Source passage ->
* start *
Our performance obligations are satisfied at a point in time or over time as work progresses. Performance obligations are supported by contracts with customers that provide a framework for the nature of the distinct products or services or bundle of products and services. We define service revenue as revenue from activities that are not associated with the design, development or manufacture of a product or the delivery of a software license.

Revenue from products and services transferred to customers at a point in time approximated 95% in both the three and nine months ended September 30, 2018. Revenue recognized at a point in time relates to the majority of our product sales. Revenue on these contracts is recognized when obligations under the terms of the contract with our customer are satisfied. Generally, this occurs with the transfer of control of the asset, which is in line with shipping terms.
* end *
Reproduce the revenue recognition passage word for word, from "Our performance obligations" up to and including "a software license.".

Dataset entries
* start *
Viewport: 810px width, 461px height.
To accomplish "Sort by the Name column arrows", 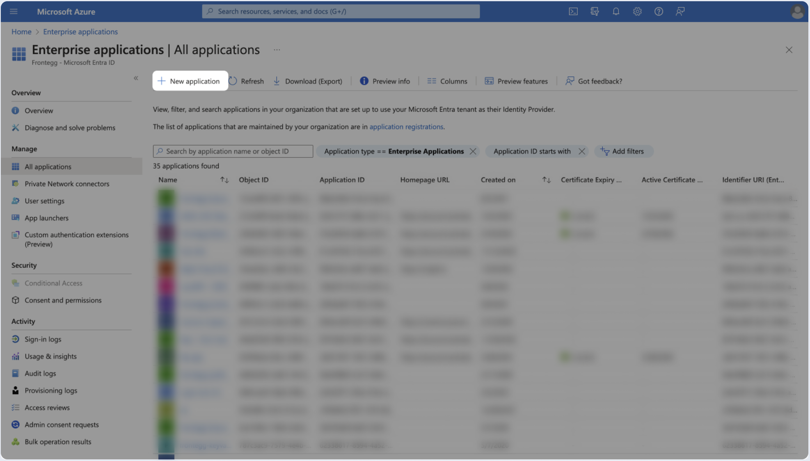I will (x=224, y=180).
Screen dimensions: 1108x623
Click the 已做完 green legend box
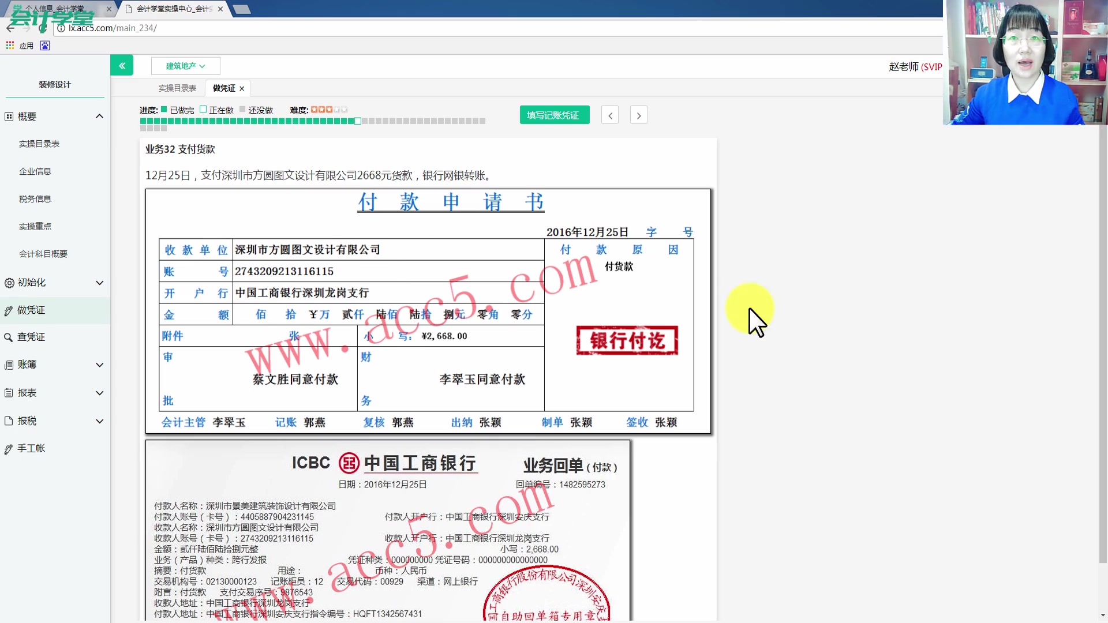164,110
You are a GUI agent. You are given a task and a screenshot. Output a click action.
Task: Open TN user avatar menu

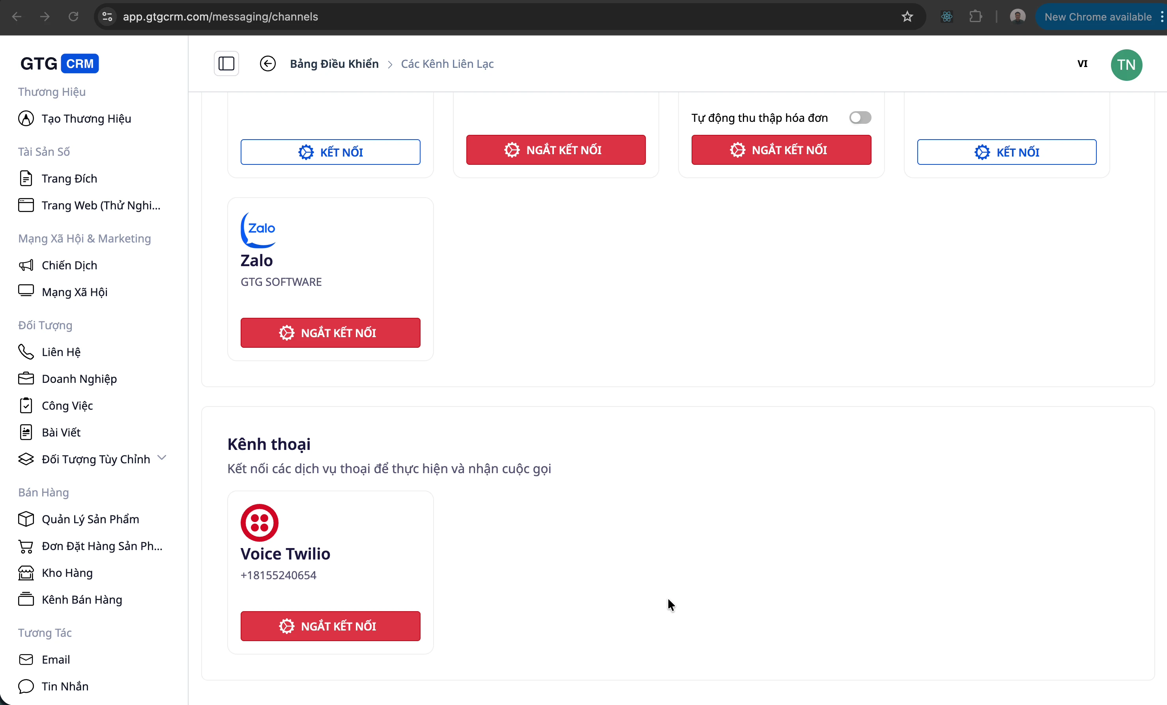[x=1126, y=65]
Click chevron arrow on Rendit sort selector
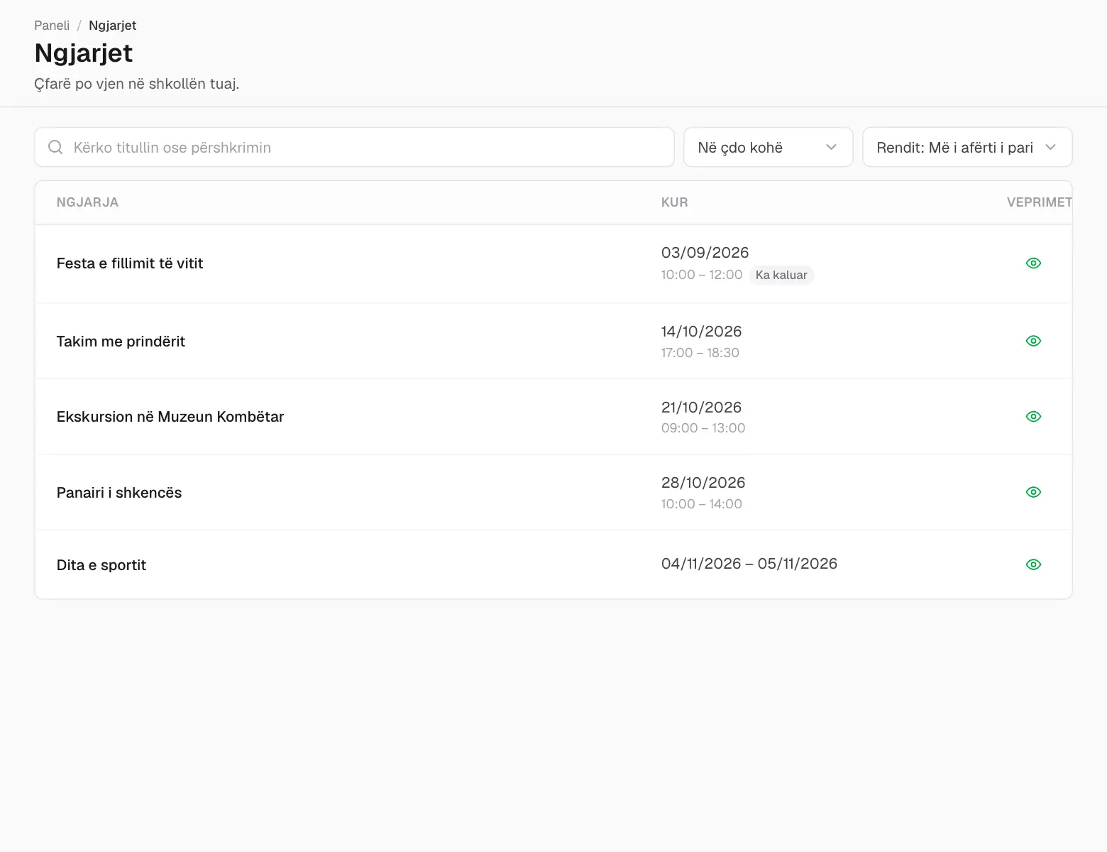 point(1050,147)
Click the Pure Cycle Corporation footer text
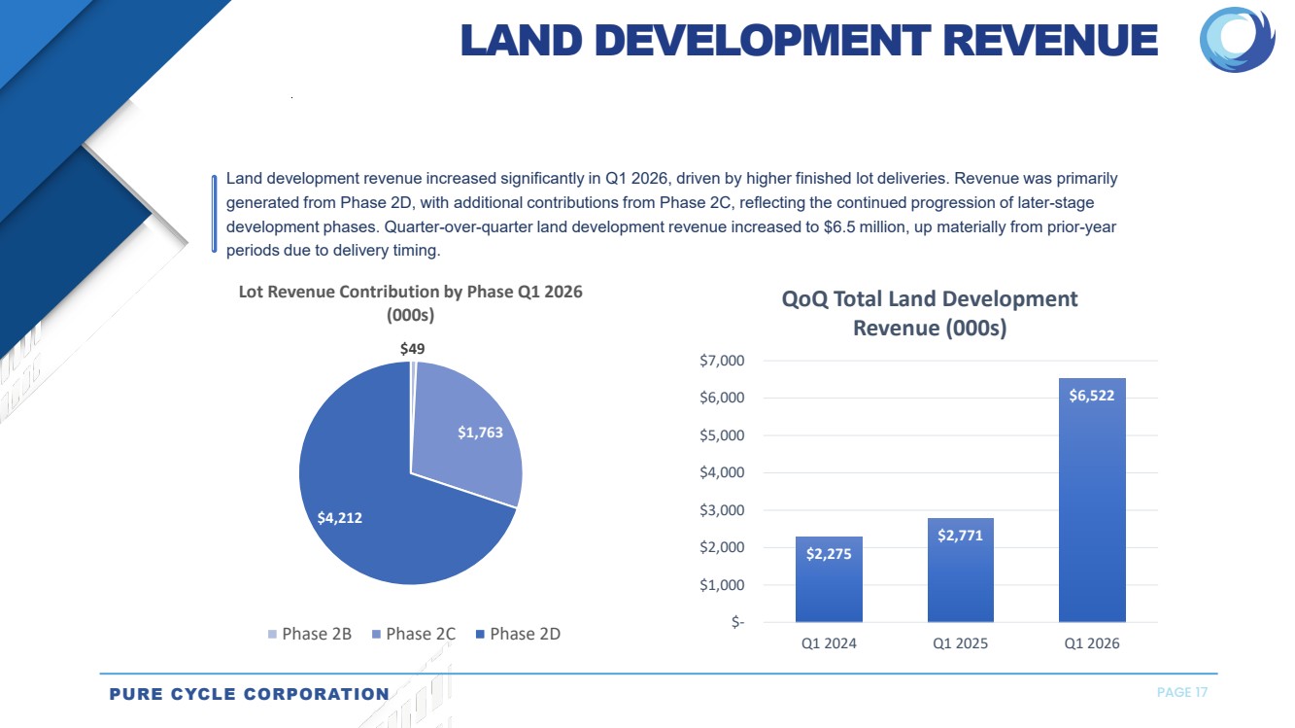The width and height of the screenshot is (1295, 728). [249, 694]
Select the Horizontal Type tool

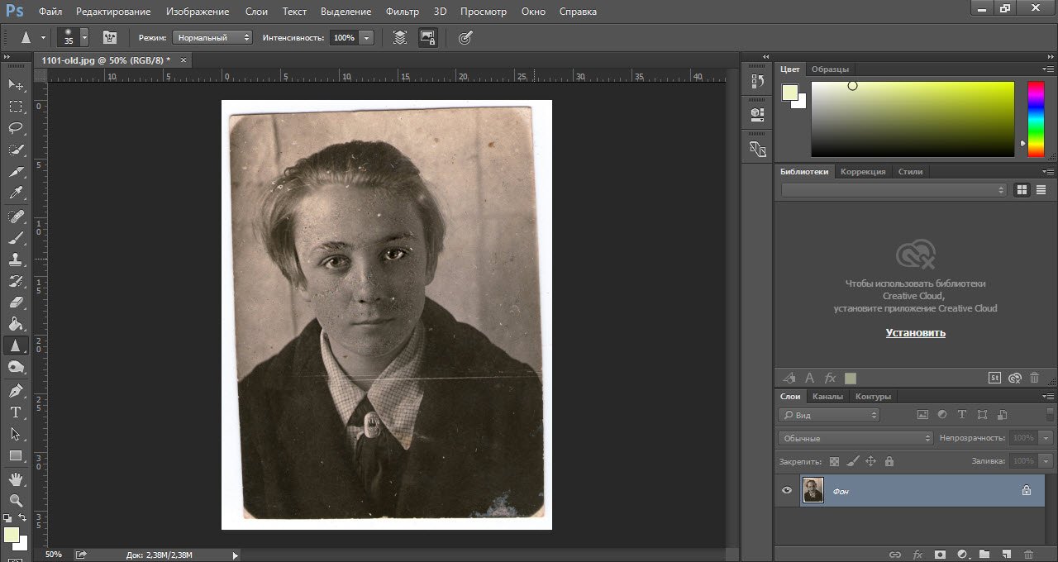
* end *
Exercise solution ->
Our performance obligations are satisfied at a point in time or over time as work progresses. Performance obligations are supported by contracts with customers that provide a framework for the nature of the distinct products or services or bundle of products and services. We define service revenue as revenue from activities that are not associated with the design, development or manufacture of a product or the delivery of a software license.